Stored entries
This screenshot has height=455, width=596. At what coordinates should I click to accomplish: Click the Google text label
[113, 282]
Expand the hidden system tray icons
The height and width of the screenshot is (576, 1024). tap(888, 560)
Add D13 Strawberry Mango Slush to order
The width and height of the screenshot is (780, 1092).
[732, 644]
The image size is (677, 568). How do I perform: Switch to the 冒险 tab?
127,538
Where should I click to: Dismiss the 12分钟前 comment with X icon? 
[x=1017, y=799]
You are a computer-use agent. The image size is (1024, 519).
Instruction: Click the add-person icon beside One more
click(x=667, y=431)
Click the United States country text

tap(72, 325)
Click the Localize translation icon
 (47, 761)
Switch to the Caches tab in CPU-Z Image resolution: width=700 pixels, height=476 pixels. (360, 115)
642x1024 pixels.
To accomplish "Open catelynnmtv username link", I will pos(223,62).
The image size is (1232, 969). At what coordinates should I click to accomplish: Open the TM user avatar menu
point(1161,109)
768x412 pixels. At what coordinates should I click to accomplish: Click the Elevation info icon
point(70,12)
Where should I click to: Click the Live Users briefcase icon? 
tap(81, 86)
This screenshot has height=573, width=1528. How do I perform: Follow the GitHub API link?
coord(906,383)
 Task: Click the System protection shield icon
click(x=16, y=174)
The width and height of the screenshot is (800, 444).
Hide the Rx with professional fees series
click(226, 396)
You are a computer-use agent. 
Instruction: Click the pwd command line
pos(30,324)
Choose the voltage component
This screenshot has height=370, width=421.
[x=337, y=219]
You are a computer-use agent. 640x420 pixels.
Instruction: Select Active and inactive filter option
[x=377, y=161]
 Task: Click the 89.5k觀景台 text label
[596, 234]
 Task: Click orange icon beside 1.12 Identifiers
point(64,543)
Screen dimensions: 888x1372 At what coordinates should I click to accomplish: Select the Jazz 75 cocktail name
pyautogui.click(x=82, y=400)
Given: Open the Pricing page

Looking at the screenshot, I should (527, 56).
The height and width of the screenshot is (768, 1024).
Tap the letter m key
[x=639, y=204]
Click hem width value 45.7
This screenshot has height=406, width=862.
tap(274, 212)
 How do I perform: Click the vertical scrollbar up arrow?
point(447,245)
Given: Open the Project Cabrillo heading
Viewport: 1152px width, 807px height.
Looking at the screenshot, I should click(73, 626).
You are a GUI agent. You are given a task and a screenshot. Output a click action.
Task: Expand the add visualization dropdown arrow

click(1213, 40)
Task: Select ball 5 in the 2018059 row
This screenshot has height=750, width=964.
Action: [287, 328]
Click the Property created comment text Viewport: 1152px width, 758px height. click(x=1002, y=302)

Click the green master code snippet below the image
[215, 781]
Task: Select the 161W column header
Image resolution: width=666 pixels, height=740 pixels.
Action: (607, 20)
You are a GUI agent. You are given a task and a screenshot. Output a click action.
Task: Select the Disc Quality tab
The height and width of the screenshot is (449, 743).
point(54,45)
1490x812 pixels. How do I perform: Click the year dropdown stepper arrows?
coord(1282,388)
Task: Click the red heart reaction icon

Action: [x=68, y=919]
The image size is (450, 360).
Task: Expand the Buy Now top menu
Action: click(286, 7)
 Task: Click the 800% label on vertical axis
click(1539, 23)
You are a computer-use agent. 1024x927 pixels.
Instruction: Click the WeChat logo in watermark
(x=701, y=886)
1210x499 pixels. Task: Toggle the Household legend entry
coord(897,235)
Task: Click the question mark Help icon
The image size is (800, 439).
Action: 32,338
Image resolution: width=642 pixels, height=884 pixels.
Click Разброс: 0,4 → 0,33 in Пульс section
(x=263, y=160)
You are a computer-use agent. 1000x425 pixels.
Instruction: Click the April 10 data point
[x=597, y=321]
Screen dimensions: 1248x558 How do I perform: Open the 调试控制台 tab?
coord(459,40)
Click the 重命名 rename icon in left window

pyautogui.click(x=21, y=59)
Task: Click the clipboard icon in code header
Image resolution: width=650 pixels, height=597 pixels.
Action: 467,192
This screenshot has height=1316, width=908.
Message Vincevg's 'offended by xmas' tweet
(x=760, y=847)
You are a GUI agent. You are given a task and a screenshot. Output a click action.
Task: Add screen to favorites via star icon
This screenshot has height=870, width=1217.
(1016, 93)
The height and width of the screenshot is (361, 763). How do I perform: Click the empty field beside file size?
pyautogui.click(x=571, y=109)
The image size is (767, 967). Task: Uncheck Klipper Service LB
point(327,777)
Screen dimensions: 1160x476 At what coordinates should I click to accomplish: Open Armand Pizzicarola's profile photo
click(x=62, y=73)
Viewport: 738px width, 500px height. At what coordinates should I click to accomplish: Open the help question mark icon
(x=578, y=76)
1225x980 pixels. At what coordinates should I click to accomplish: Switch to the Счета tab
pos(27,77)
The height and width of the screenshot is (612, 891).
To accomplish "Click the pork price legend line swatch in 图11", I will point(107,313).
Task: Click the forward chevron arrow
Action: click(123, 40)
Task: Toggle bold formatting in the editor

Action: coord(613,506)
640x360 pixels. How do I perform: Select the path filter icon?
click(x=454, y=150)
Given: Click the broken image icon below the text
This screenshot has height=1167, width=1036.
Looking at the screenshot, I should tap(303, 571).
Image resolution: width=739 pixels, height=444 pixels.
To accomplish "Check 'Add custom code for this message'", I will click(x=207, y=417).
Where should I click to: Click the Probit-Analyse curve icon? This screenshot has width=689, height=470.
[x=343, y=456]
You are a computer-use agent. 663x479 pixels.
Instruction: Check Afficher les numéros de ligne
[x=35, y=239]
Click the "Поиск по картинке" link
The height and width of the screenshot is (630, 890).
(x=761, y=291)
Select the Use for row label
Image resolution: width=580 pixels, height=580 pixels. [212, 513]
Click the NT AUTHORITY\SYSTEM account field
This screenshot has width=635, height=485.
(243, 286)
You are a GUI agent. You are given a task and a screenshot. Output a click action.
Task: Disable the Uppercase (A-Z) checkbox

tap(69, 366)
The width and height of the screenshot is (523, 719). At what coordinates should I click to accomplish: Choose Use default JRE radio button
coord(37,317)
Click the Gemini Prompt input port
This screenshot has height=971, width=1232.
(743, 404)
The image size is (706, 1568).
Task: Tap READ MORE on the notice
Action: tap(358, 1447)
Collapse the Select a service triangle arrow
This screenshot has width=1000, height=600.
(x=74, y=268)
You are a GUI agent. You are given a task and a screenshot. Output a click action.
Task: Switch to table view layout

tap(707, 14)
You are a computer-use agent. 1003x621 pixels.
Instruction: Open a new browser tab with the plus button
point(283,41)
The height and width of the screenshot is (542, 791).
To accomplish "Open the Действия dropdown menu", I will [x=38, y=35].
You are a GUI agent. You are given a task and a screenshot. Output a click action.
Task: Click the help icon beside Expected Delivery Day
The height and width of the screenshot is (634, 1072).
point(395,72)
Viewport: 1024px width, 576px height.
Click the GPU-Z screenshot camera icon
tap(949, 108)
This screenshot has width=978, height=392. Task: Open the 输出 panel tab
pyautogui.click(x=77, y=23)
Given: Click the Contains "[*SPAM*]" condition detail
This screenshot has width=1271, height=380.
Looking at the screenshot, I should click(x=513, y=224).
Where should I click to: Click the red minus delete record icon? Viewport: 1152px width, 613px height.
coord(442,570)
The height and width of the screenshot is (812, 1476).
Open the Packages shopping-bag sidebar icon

* **INSTRUCTIONS FOR THE TASK**
In the records above, each line with the string "header" should be copied.

* **TASK SOLUTION**
Task: Select the 161W column header
Task: Click the clipboard icon in code header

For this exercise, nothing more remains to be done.